# Infinite square well – phase difference

Required math: calculus

Required physics: Schrödinger equation

Reference: Griffiths, David J. (2005), Introduction to Quantum Mechanics, 2nd Edition; Pearson Education – Problem 2.6.

As another example of an explicit case of a particle in the infinite square well, suppose we modify the example in the last post so that the second stationary state has a constant phase relative to the first.
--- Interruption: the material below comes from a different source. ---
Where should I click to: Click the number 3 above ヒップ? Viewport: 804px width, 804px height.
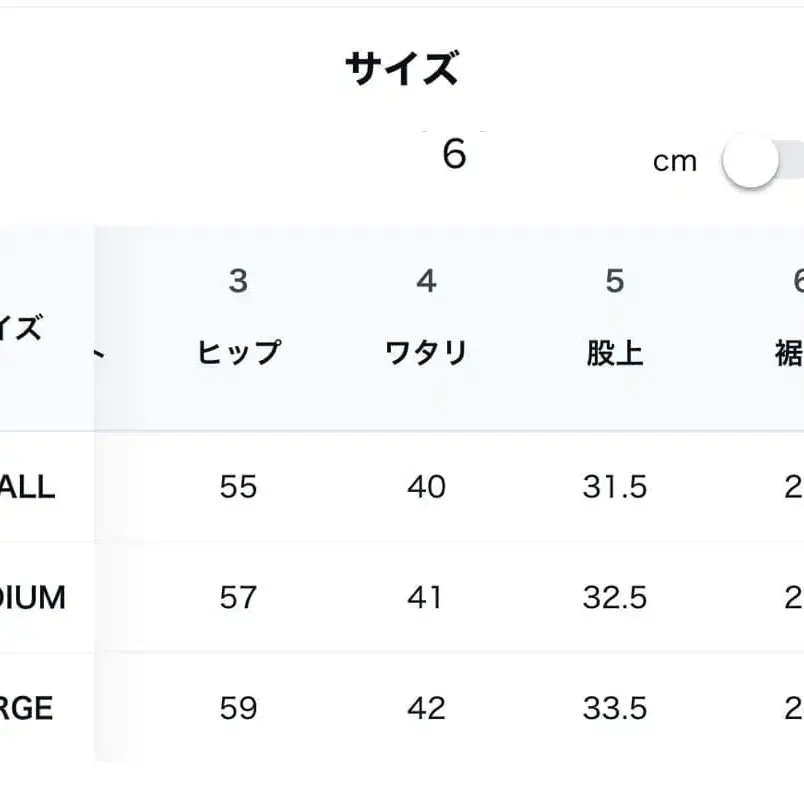click(238, 282)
That is:

$\displaystyle \Psi(x,0)=A[\psi_{1}(x)+e^{i\phi}\psi_{2}(x)] \ \ \ \ \ (1)$

we can first normalize ${\Psi}$ by noting that ${A}$ is the same as in the last example since ${\psi_{1}}$ and ${\psi_{2}}$ are orthogonal. So

$\displaystyle A=\frac{\sqrt{2}}{2} \ \ \ \ \ (2)$

The time-dependent form is then:

$\displaystyle \Psi(x,t)=\frac{\sqrt{2}}{2}\left(\psi_{1}(x)e^{-i\omega t}+\psi_{2}(x)e^{i(\phi-4\omega t)}\right) \ \ \ \ \ (3)$

where ${\psi_{n}(x)}$ is given by the infinite square well formula.
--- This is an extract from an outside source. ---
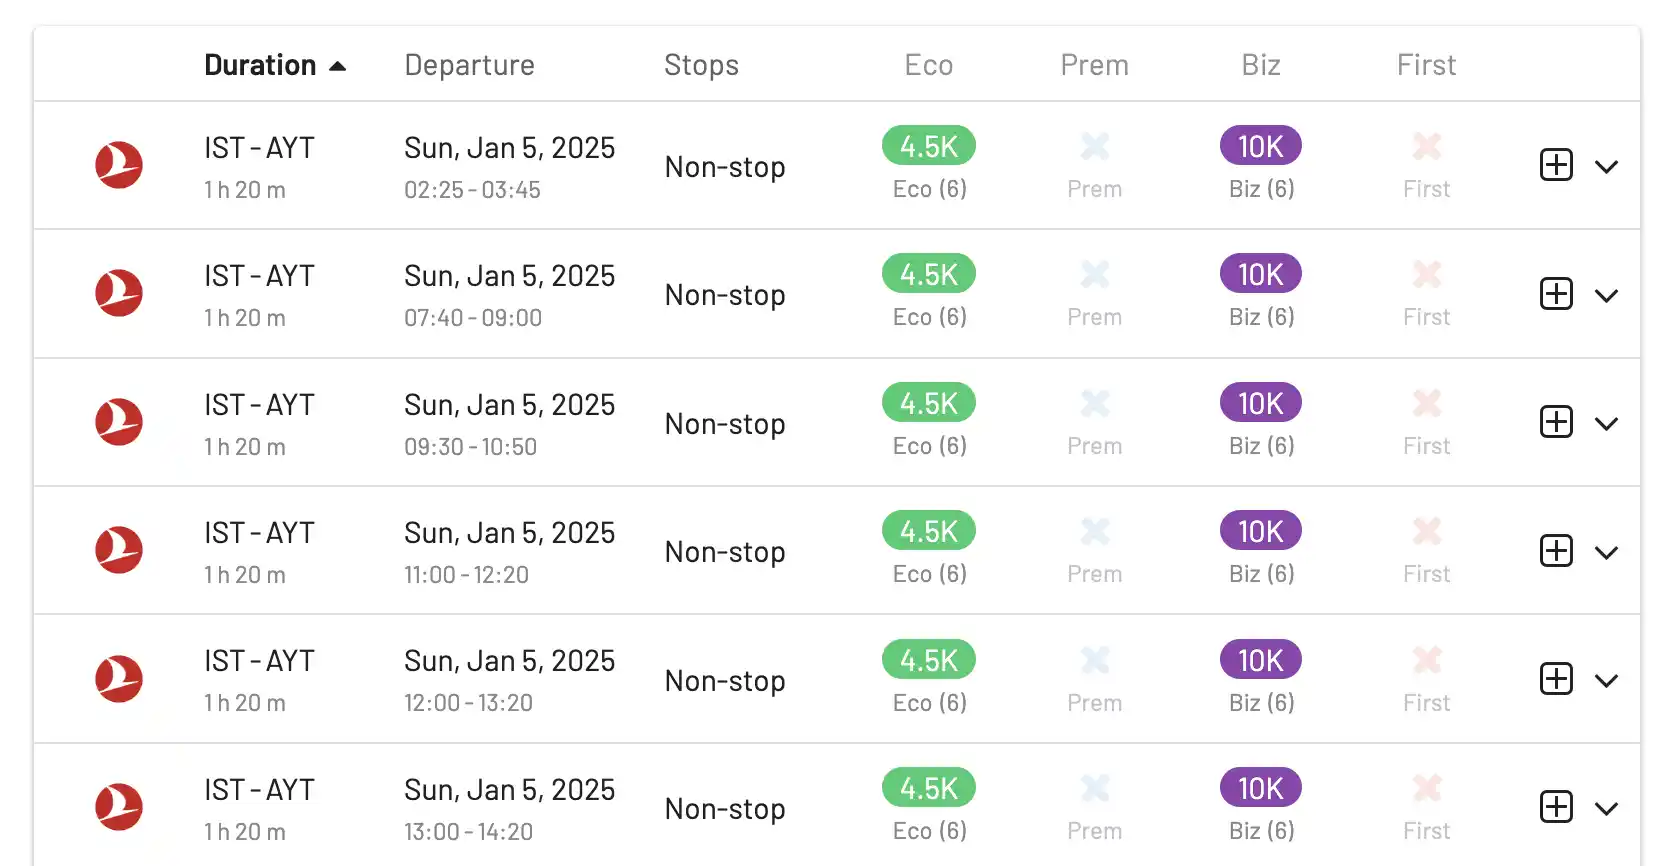
Task: Click the Biz column header
Action: tap(1261, 65)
The modulus is calculated in the usual way

 $\displaystyle |\Psi(x,t)|^{2}$ $\displaystyle =$ $\displaystyle \Psi^*\Psi\ \ \ \ \ (4)$ $\displaystyle$ $\displaystyle =$ $\displaystyle \frac{1}{2}[\psi_{1}^{2}(x)+\psi_{2}^{2}(x)+2\psi_{1}(x)\psi_{2}(x)\cos(\phi-3\omega t)] \ \ \ \ \ (5)$

The mean position ${\langle x\rangle}$ is calculated by integrating this expression multiplied by ${x}$:

 $\displaystyle \langle x\rangle$ $\displaystyle =$ $\displaystyle \frac{1}{2}\int_{0}^{a}x[\psi_{1}^{2}(x)+\psi_{2}^{2}(x)+2\psi_{1}(x)\psi_{2}(x)\cos(\phi-3\omega t)]dx\ \ \ \ \ (6)$ $\displaystyle$ $\displaystyle =$ $\displaystyle \frac{a}{2}-\frac{16a}{9\pi^{2}}\cos(\phi-3\omega t) \ \ \ \ \ (7)$

where we have used the infinite square well formula to substitute for the ${\psi_{n}}$ functions, and done the integral with Maple. This reduces to the answer from before when ${\phi=0}$.

For ${\phi=\pi/2}$ we have

$\displaystyle \langle x\rangle=\frac{a}{2}-\frac{16a}{9\pi^{2}}\sin(3\omega t) \ \ \ \ \ (8)$

and for ${\phi=\pi}$we have

$\displaystyle \langle x\rangle=\frac{a}{2}+\frac{16a}{9\pi^{2}}\cos(3\omega t) \ \ \ \ \ (9)$

Thus the phase ${\phi}$ has no effect on the amplitude of the oscillation; but it shifts the oscillation in time.